Moves back to the US.

Suncorp’s technology lead Jeff Smith has resigned from the company to take up a role at IBM.

Smith will end his seven-year stint at Suncorp in August this year, moving to the United States to take up a senior executive position at the vendor. His position has not yet been announced, an IBM spokesperson said.

Smith's IT career has included leadership positions at Toyota and Charles Schwab, and CIO roles at both Telstra and Honeywell prior to Suncorp.

Smith was instrumental in driving Suncorp’s agile software development culture, a long systems consolidation and simplification program, and more recently its decision to move 2000 applications to the Amazon Web Services cloud and consolidate data warehouses into a single data store for analysis.

For the past four years Smith served as the chief executive of Suncorp Business Services, a consolidated IT function shared by Suncorp’s numerous insurance and banking businesses.

The company announced that Matt Pancino, currently CIO of the Suncorp Group,  will now assume the position.

A spokesman for Suncorp told iTnews it was as yet unclear how Pancino’s former responsibilities would be met, or whether indeed Suncorp will continue to bestow the ‘Group CIO’ title.

Suncorp Group chief executive Patrick Snowball thanked Smith for his "friendship, professionalism, drive and enthusiasm.

“Jeff’s strong and inspirational leadership qualities have ensured we have exceptional talent within Suncorp Business Services," he said.

"This has allowed a smooth succession plan involving the promotion of Matt Pancino to the CEO role within our shared services function.
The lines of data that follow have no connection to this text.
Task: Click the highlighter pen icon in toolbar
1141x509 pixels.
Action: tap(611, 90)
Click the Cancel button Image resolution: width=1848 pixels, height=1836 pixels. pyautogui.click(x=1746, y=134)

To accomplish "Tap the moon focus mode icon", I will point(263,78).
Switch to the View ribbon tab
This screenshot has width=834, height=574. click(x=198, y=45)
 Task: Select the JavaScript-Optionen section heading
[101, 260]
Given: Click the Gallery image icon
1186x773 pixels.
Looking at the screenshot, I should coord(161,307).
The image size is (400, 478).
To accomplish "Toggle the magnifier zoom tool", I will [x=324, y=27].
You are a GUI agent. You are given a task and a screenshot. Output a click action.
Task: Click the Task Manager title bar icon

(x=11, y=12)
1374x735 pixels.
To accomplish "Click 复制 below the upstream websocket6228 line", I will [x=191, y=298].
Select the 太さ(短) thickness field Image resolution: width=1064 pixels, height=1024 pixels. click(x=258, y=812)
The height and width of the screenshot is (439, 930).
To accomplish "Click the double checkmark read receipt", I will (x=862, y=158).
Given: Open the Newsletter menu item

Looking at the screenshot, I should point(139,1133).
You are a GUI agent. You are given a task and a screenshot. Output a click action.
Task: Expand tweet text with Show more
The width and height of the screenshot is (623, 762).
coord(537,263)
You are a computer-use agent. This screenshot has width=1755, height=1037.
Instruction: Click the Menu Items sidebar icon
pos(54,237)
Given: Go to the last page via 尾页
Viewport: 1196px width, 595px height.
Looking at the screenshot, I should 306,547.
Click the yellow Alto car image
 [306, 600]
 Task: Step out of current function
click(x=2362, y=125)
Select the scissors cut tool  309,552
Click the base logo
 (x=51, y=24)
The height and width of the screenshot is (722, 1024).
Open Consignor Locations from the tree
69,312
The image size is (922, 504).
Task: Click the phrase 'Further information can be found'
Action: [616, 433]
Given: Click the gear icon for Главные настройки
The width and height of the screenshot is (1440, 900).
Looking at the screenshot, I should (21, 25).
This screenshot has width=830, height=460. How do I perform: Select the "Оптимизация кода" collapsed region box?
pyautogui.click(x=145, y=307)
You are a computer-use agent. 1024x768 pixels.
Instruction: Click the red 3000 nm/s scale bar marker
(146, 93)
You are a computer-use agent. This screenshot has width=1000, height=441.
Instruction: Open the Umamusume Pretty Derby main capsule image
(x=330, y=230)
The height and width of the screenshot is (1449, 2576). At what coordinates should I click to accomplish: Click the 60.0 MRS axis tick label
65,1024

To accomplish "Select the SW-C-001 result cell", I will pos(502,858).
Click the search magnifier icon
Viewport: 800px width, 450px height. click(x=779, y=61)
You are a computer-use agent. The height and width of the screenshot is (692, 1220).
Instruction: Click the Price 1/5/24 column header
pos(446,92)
Matt is a well-qualified executive with a proven track record. I’m delighted with his appointment."

Driving agile culture

Smith’s proudest legacy at Suncorp was its seven-year journey to drive a new working culture based on lean and agile principles, which has now permeated from IT into the broader business.

“Culture is a term that a lot of people don’t understand, but we take it quite seriously,” Smith told investors late last month. “It’s operational. It informs all the operational practices we want to follow, the innovation practices, the leadership practices".

Suncorp uses agile to “eliminate variation”, he said, “to use visual control systems to solve problems, to harness diversity of thought to get things done quickly.” The methodology values “course correction over perfection, and self-directed teams over command and control".

Suncorp has produced its own curriculum, which it calls ‘Agile Academy’, to reinforce these values for the 55+ graduates Suncorp recruits every year, and for the staff working from its offshore technology delivery partners.

Smith credits Pancino for helping the company to overcome the challenge of ‘distributed agile’, which refers to the communication challenges that come from working in small delivery teams made up of onshore and offshore resources.